In der Stadt stand das Wasser stellenweise noch bis zu vier Meter hoch. „Höchste Priorität hat jetzt das Auffinden der Toten“, sagte Petrovic. Man müsse herausfinden, wie viele Menschen in den Fluten umkamen: „Es werden viele Tote sein.“

Nach mehr als zwei Tagen drangen Rettungskräfte in die bosnische Stadt Samac vor. „Das ist die totale Verwüstung, es sieht vom Hubschrauber wie ein Meer aus“, sagte Bürgermeister Savo Minic der Nachrichtenagentur Fena. Zwei Menschen seien tot, zwei weitere würden noch vermisst. Die Evakuierung verlaufe chaotisch.

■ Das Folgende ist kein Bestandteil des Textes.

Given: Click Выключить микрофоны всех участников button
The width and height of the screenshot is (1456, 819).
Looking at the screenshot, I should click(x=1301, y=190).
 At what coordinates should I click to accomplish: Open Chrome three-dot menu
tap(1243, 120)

Im benachbarten Serbien war die Lage in den Städten Sabac, Mitrovica und Kostolac unter Kontrolle, teilten die Einsatzkräfte mit. Die am schlimmsten betroffene Stadt Obrenovac vor den Toren Belgrads war am Sonntag noch überschwemmt. Der Leiter des serbischen Notdienstes, Predrag Maric, bestätigte, es habe Todesopfer in der Stadt gegeben. Genaueres werde man aber erst sagen können, wenn die Lage übersichtlicher sei. Am Freitag hatten die serbischen Behörden von landesweit fünf Toten gesprochen.

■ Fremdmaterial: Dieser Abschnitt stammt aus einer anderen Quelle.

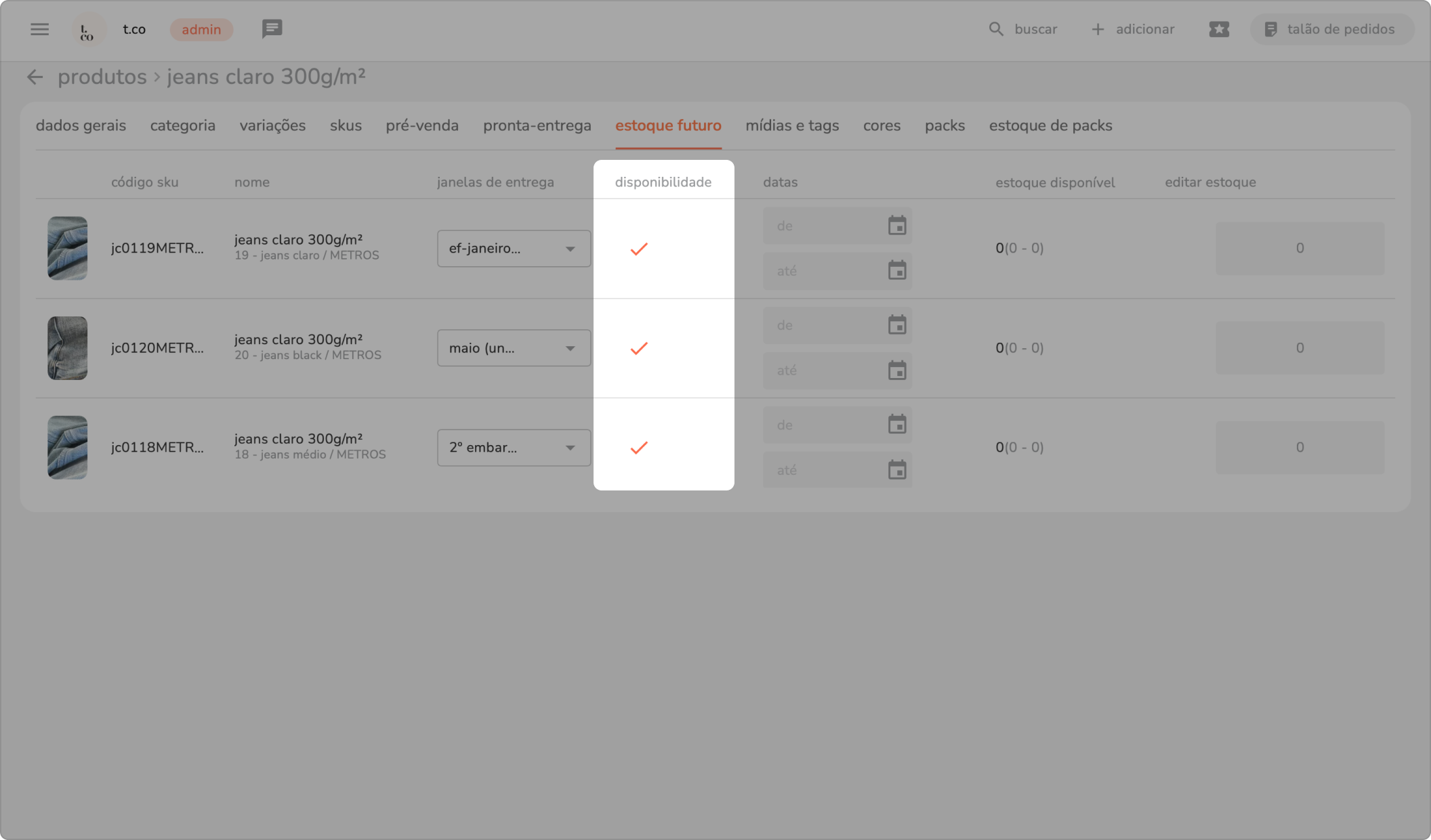Click the jeans black product thumbnail
1431x840 pixels.
click(68, 348)
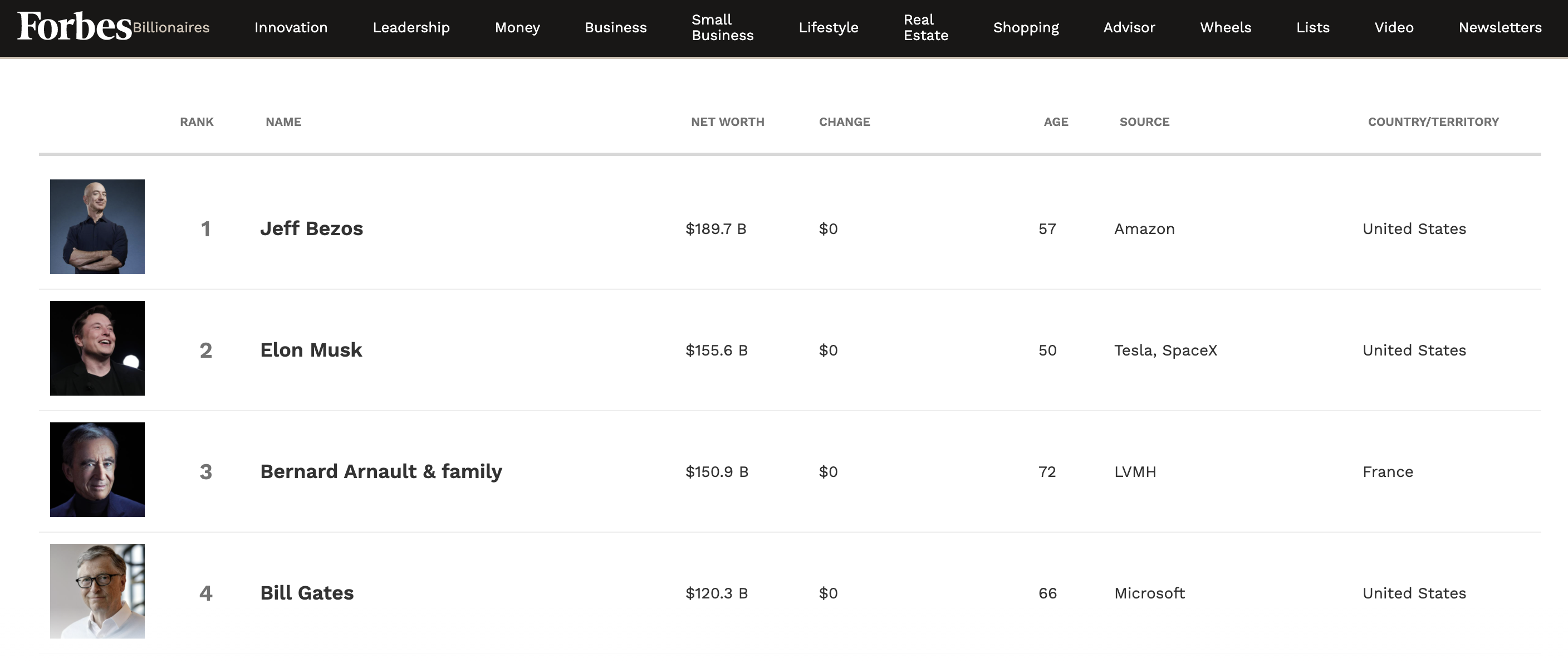
Task: Open Bernard Arnault & family link
Action: tap(381, 471)
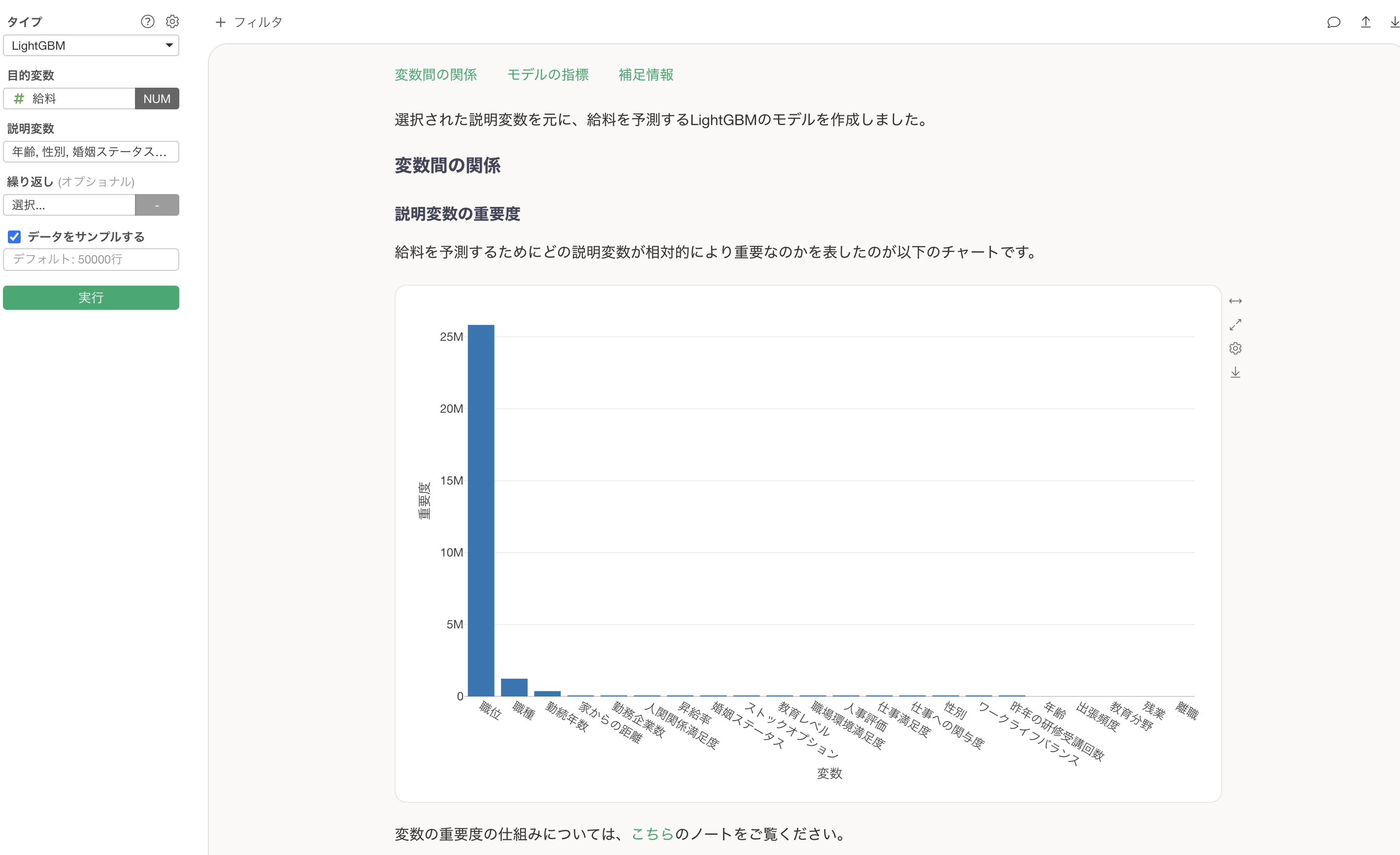
Task: Open the LightGBM type dropdown
Action: tap(91, 45)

In beiden Ländern stieg die Gefahr von Erdrutschen. Schlammlawinen zerstörten am Sonnabend nach Angaben der bosnischen Behörden das Dorf Olovo und machten acht Hauptstraßen unbefahrbar. Im Westen von Serbien zerstörten Erdrutsche Dutzende Häuser in Krupanj und umliegenden Dörfern.

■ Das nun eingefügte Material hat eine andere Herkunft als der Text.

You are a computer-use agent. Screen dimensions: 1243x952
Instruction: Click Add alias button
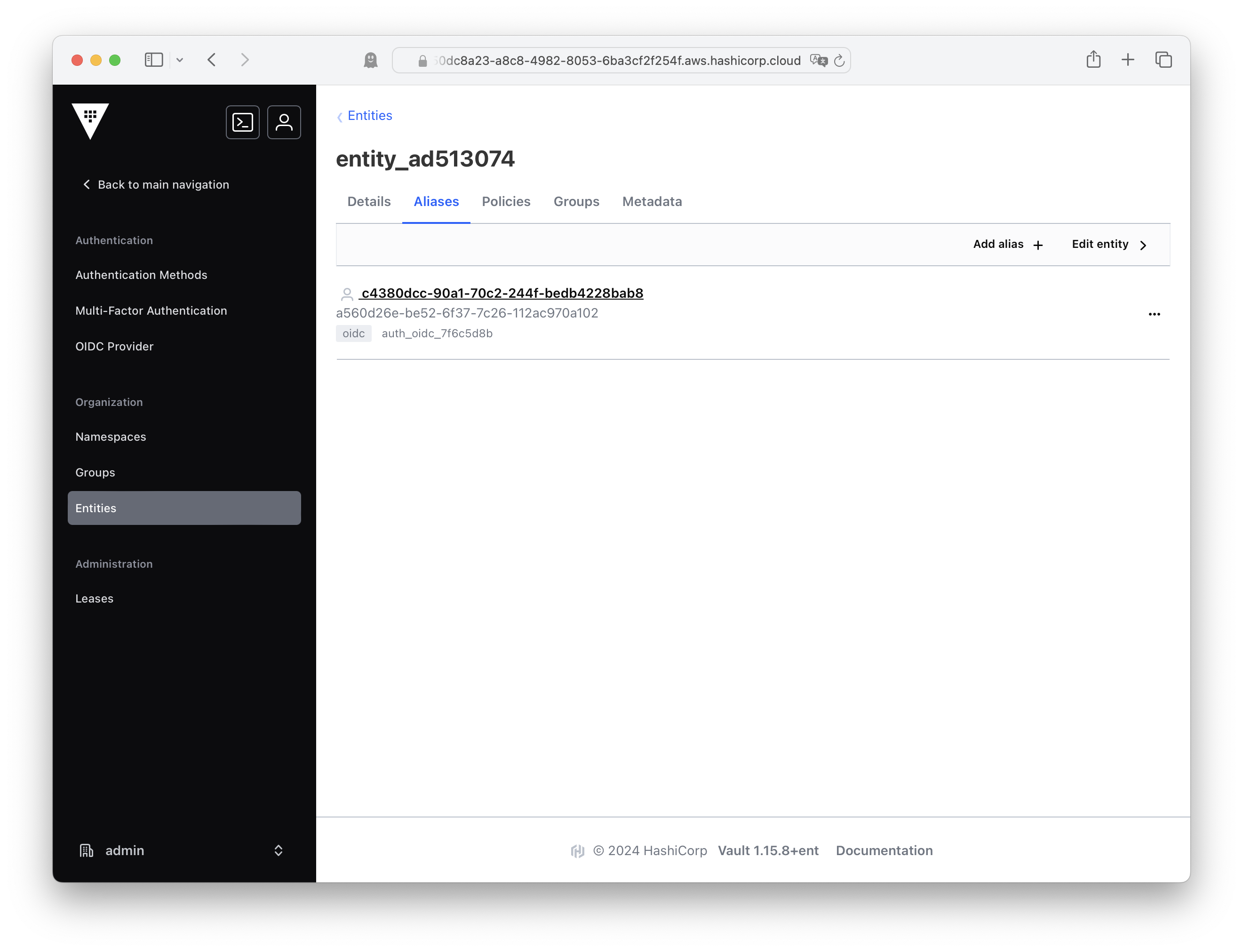[1008, 244]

Die Regierung will das Ausmaß der Schäden am Mittwoch abschätzen. Ministerpräsident Aleksandar Vucic bezifferte den finanziellen Schaden allein durch die Überflutung der Grube von Kolubara, des größten Kohlebergwerks von Serbien, auf 100 Millionen Euro.

In Tschechien schien die Hochwasser-Gefahr gebannt. In Spindlermühle im Riesengebirge, wo an der Elbe in der Nacht auf Sonntag noch die höchste Alarmstufe ausgerufen wurde, gingen die Pegelstände allmählich zurück. Es werde erwartet, dass sie sich an allen Flüssen stabilisierten, teilte das Amt für Meteorologie und Hydrologie in Prag am Sonntag mit.

In drei östlichen Regionen des Landes blieben die Einsatzkräfte vorerst in Bereitschaft. Bei der Stadt Pribor setzte die Feuerwehr ihre Suche nach einem vermissten Wassersportler fort, der mit seinem Boot auf dem angeschwollenen Fluss Lubina gekentert war. Drei seiner Begleiter wurden gerettet.

Auch in den südpolnischen Hochwassergebieten besserte sich die Situation an der Weichsel und ihren Zuflüssen. „Die Lage stabilisiert sich“, sagte ein Sprecher der Feuerwehr am Sonnabend der Nachrichtenagentur PAP.